== Page excerpt ==
START
As to why your picture looks fuzzy, Optimum (and most cable companies) send out SD and HD versions of the same channel. Optimum set top boxes will automatically tune to the HD channel even if you tune to the SD channel. One TiVo's when you type the same channel # as the Optimum box it might go to the SD version. You should be able to press the Green D button to switch to the HD version, or you can type the HD channel directly, which is usually in the 7xx range. For example if 5 is Fox, 705 would be HD Fox.


----------



## krkaufman (Nov 25, 2003)

chazas said:


> Tivo has very clear instructions on how to install and configure cablecards here.


That link be busted.

Looks like a space slipped-in up front...
END
== Extracted data ==
START
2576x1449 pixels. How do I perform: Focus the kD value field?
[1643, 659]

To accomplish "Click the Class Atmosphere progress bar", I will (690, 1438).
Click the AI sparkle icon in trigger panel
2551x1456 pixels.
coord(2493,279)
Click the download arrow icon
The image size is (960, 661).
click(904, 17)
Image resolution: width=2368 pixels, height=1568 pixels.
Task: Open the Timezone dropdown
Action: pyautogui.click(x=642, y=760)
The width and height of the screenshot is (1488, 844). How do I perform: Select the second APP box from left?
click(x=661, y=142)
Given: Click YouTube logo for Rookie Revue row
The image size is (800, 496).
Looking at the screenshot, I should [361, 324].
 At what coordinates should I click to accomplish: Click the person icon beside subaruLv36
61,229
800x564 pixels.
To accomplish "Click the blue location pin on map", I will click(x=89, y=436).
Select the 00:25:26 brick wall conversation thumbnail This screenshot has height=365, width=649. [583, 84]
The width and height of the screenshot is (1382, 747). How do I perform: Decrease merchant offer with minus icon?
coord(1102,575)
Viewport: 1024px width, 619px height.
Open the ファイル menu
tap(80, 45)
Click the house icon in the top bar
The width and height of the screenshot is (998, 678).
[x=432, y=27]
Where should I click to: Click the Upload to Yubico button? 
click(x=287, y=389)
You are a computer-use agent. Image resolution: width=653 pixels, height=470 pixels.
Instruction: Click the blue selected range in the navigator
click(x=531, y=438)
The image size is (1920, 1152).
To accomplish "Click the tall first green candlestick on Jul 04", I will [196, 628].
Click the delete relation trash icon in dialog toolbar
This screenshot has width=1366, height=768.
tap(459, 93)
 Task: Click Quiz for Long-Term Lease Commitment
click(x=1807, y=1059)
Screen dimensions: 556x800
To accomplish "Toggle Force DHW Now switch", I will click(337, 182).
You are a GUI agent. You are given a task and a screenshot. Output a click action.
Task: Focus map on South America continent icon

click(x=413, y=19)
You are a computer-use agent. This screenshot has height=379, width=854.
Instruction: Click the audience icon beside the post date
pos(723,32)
END
== Requirements ==
• a. Copy the forum excerpt about TiVo and Optimum cable from "## krkaufman (Nov" to "slipped-in up front...".
• b. Using the forum excerpt about TiVo and Optimum cable, decide whether each statement agrees with it. Answer yes or no for each, and quote the words that decide it.
(i) Optimum set top boxes switch to the HD channel on their own even when the SD channel is entered.
(ii) The HD version of a channel is usually found in the 5xx range.
(iii) krkaufman says the link to the CableCARD instructions works.
• c. Write the next part of the forum excerpt about TiVo and Optimum cable, picking up after its final line.

== Final answers ==
• a.
## krkaufman (Nov 25, 2003)

chazas said:


> Tivo has very clear instructions on how to install and configure cablecards here.


That link be busted.

Looks like a space slipped-in up front...

• b.
(i) Yes: "Optimum set top boxes will automatically tune to the HD channel even if you tune to the SD channel."
(ii) No: "which is usually in the 7xx range."
(iii) No: "That link be busted."

• c.
https://www.tivo.com/assets/files_assets/CableCARDInstall_FinalPDF.pdf


----------



## Gold51 (Apr 20, 2017)

I hate to hear stories like this.
The other day, my wife's Roamio had a different channel lineup on 22-1 to 22-7. The game show was on the channel that was supposed to be Walker-Texas Ranger- my Bolt was OK- hmm?. I unplugged her Tivo and rebooted it- the channel line up issue was fixed. That said, the new Tivos are not plug and forget boxes, unlike my original Series 2 box. I have no idea what caused the Roamio to have channel issues.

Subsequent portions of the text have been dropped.